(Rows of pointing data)
>> begin

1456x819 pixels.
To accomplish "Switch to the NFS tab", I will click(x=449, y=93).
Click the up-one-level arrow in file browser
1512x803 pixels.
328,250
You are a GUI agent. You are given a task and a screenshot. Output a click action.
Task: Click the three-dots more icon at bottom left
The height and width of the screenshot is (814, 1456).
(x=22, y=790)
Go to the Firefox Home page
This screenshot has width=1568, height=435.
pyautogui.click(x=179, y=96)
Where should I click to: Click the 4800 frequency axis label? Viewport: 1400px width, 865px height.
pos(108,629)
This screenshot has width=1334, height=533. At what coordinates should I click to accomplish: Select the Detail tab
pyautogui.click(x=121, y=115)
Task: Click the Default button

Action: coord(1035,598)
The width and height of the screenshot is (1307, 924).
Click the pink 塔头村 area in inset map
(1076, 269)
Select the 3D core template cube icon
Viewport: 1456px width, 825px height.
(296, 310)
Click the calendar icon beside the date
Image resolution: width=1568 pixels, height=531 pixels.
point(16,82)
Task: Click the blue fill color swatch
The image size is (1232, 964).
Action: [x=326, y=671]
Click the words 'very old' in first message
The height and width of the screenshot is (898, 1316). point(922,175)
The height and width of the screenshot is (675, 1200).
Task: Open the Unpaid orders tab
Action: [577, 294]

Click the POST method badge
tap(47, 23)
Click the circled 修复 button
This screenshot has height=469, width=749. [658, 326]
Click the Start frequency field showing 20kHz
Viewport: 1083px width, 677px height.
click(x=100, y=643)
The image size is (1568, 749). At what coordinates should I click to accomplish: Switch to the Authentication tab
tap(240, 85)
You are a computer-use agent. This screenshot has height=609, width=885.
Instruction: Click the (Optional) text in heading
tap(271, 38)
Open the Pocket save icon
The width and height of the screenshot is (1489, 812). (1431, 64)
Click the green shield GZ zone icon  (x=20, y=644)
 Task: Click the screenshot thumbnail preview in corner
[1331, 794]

>> end

Report each line of the records that contains the string "coordinates", copying those lines in full. Case counts.

This screenshot has width=1334, height=533. At what coordinates should I click to accomplish: Select the Detail tab
The image size is (1568, 749). At what coordinates should I click to accomplish: Switch to the Authentication tab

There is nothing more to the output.